The use of ‘conflict minerals’ in electronics and batteries has been a controversial subject for years. The incredible growth of consumer electronics has sprung demand for several rare minerals and it fueled conflicts, especially in Congo, where work conditions are known to be awful.

A report by Amnesty International and Afrewatch published last year pointed directly to battery makers and their clients as fueling the conflicts. It named several automakers like Mercedes, VW and BYD, as well as several battery manufacturers known to supply automakers, like LG Chem (GM and Nissan) – but Tesla and its battery supplier, Panasonic, were spared.

Nonetheless, the electric automaker released an update this week on its strategy to avoid conflict minerals and it shows how it can be complex to avoid them.

The report focuses on columbite-tantalite (tantalum), cassiterite (tin), gold, wolframite (tungsten), also known as ‘3TG’.

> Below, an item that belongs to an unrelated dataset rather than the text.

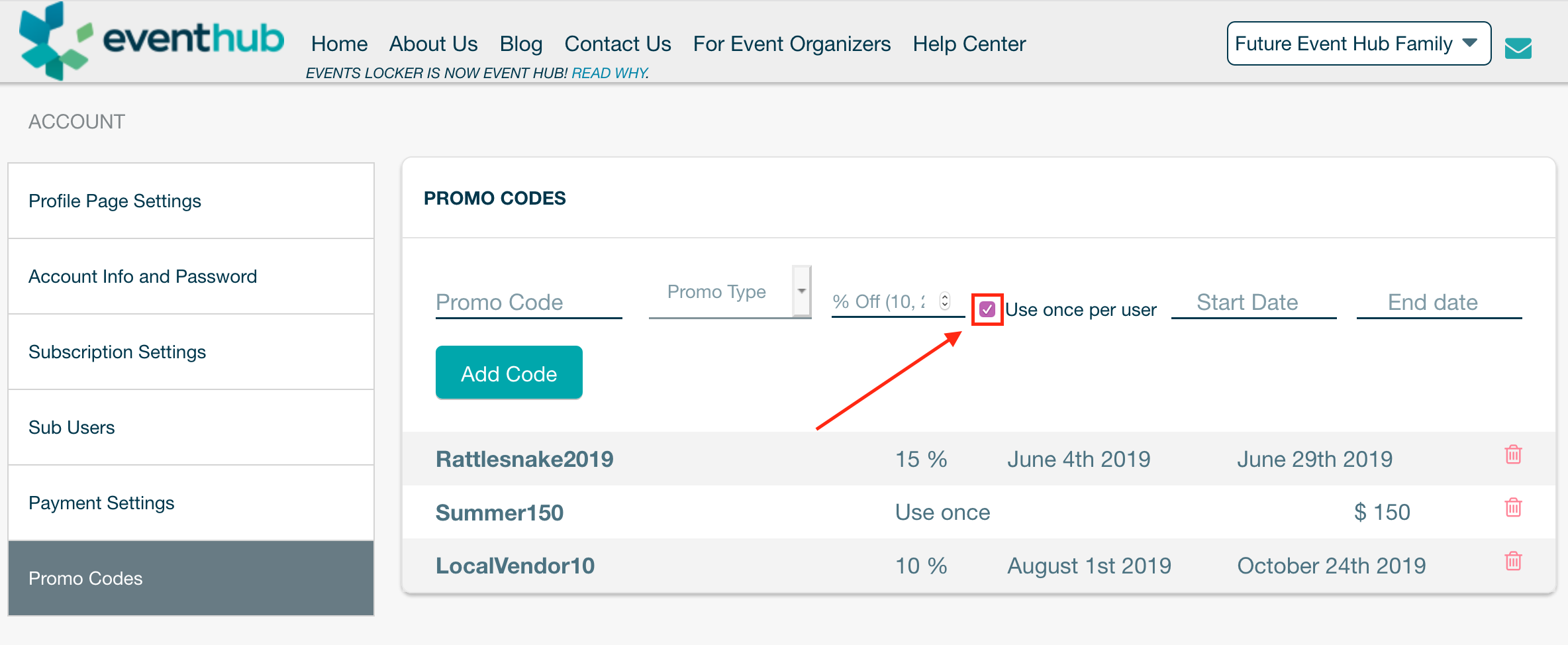Open the READ WHY link

tap(608, 73)
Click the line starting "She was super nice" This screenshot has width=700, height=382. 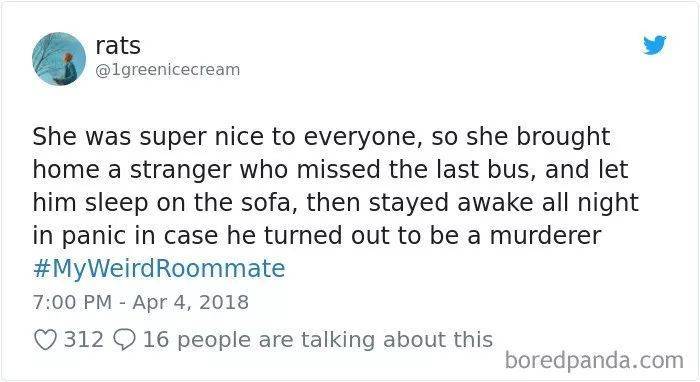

But the company says that it also has a “particular interest” for battery materials:

“Of particular interest has been the sourcing of raw materials contained in the battery cells used in Tesla’s products since battery cells are a major component of our business. Tesla has built strong partnerships with our direct battery cell suppliers. We work closely together to identify and engage with raw materials suppliers that support cell production, which does not typically include 3TG. We request and receive certificates of origin for raw materials, documentation and descriptions of risk management and mitigation policies at these suppliers, and as necessary visit production sites to observe, review, and discuss these risks and how they are addressed. We also check third party audits and evaluations to ensure our direct battery suppliers are complying with all relevant laws and their own corporate policies against child labor, human rights abuses, and other issues that affect responsible sourcing.”

As for 3TG, Tesla said that its growth in 2016 more than doubled the number of suppliers with parts that could use 3TG.

It significantly complicated Tesla’s supply chain:

“We identified 182 suppliers who supply 3TG in their products and required all of these suppliers to perform and report on their supply chain due diligence through the use of the CMRT. More than half of these identified suppliers in scope were new to our supply chain in 2016. We received 77 supplier responses with 3,525 unique smelters and refiners reported comprehensively. Due to our rapid growth and ramp in vehicle production, the number of smelters also more than doubled from the previous year. Tesla’s increase in product volume made it necessary to work with many new and different suppliers starting in calendar year 2016.”

The overall update highlights how complex it is for Tesla to track the source of the minerals used in its products, but nonetheless, they attempt to list all the known sources from Australia to Zimbabwe.